Every line below needs to be printed again exactly, without any of its pictures.

Start of SOURCE RECORDS

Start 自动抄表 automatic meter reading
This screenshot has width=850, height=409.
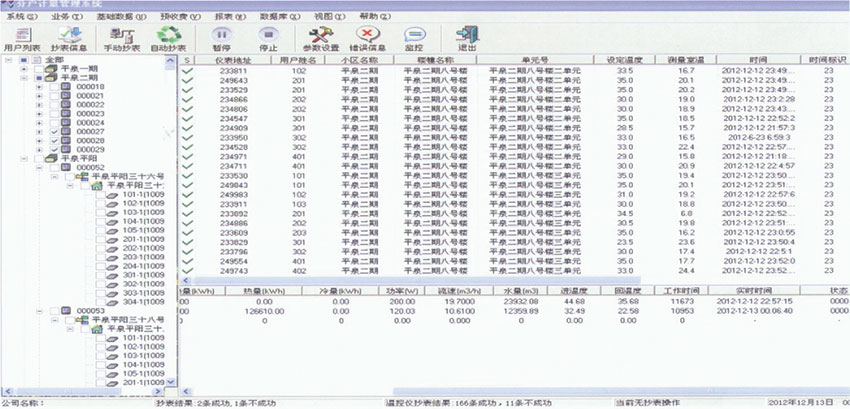point(168,38)
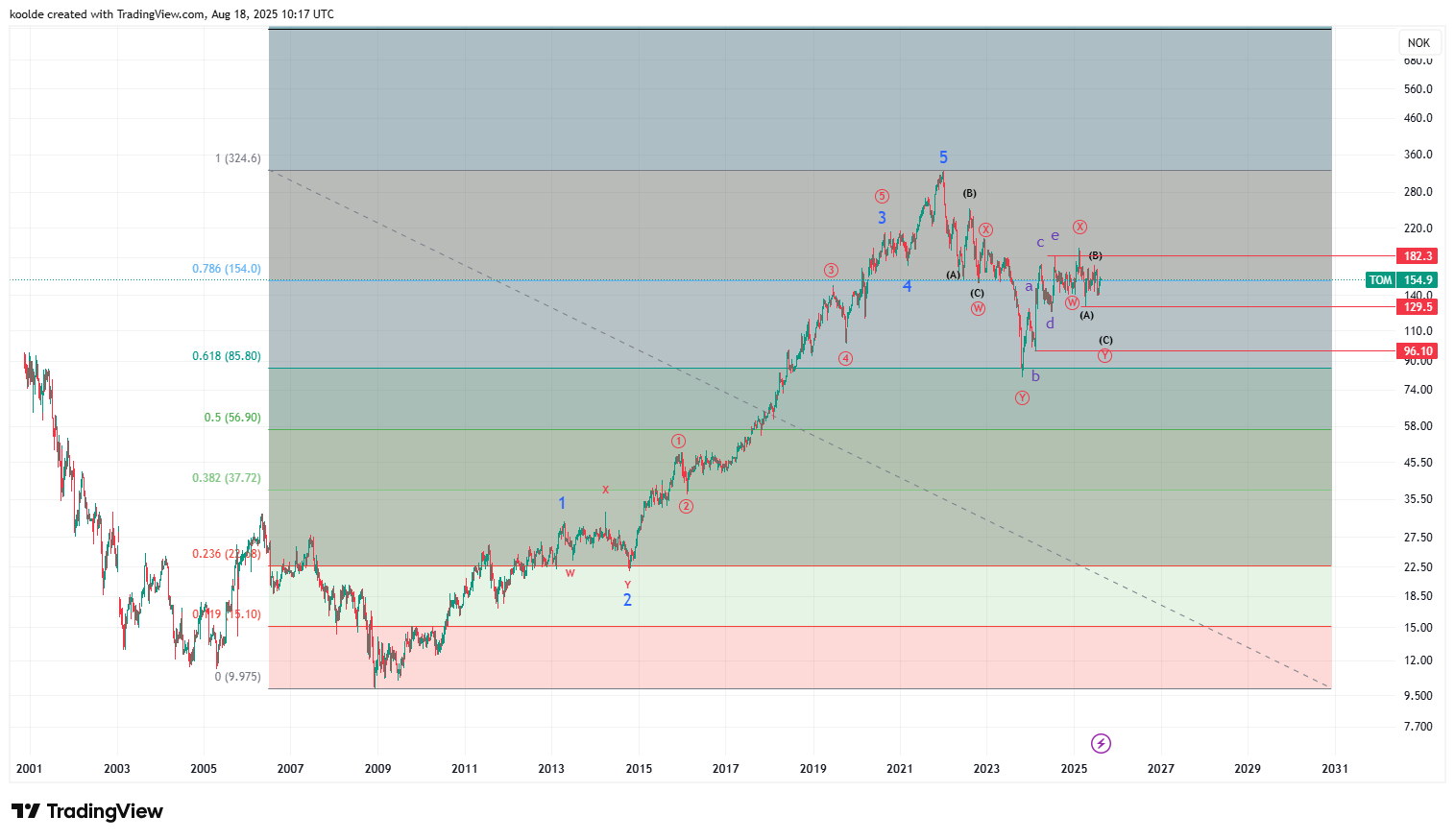Click the green TOM ticker label

[1380, 280]
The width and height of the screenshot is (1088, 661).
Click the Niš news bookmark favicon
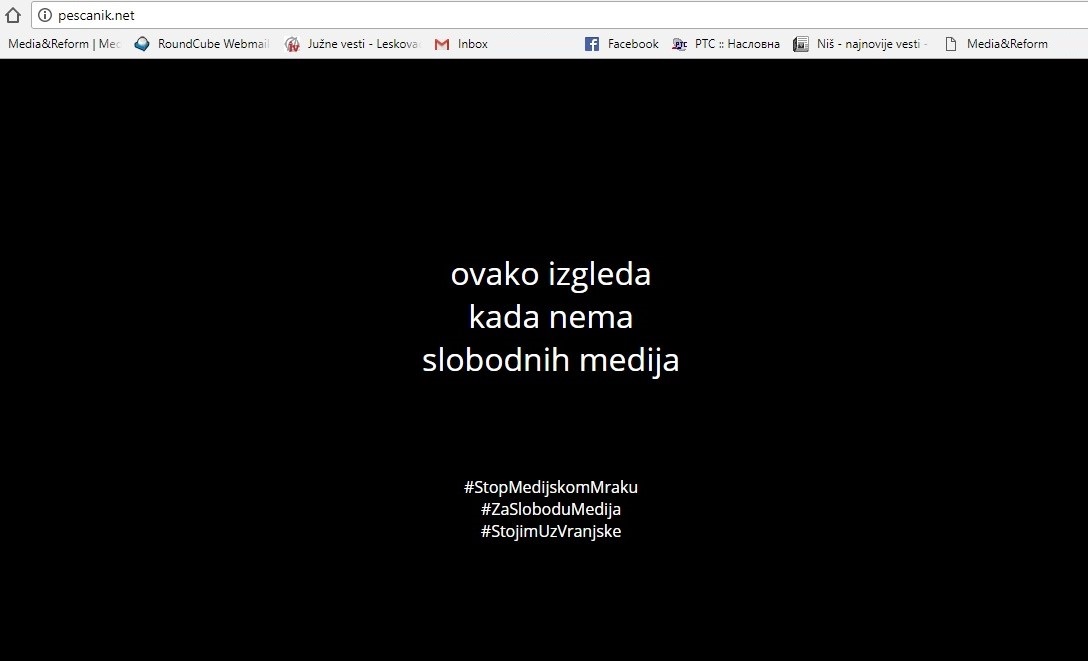(x=800, y=44)
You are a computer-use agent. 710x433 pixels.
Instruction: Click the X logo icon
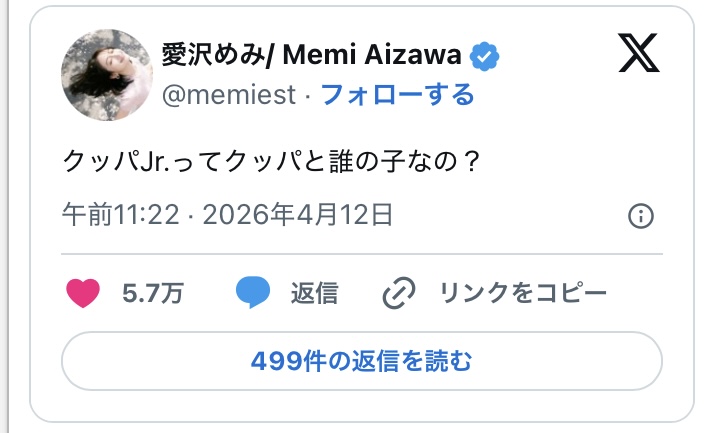pyautogui.click(x=639, y=54)
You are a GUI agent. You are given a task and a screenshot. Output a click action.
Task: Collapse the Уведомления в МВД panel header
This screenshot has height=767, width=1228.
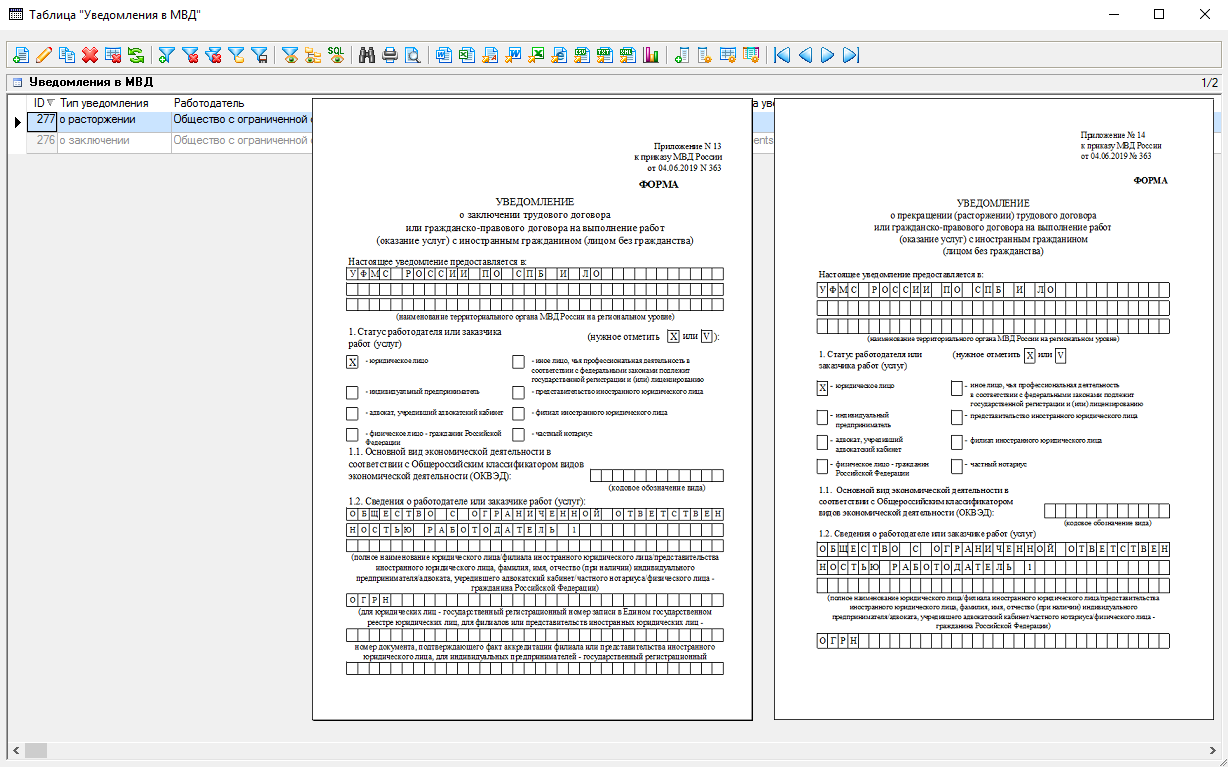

End of SOURCE RECORDS

SOLUTION TO THE PROBLEM
Start 自动抄表 automatic meter reading
This screenshot has width=850, height=409.
point(168,38)
Click the green TOM ticker label

[1380, 280]
The width and height of the screenshot is (1088, 661).
Click the Niš news bookmark favicon
(x=800, y=44)
You are a computer-use agent. 710x433 pixels.
Instruction: Click the X logo icon
pyautogui.click(x=639, y=54)
You are a GUI agent. You are given a task and a screenshot. Output a click action.
Task: Collapse the Уведомления в МВД panel header
This screenshot has height=767, width=1228.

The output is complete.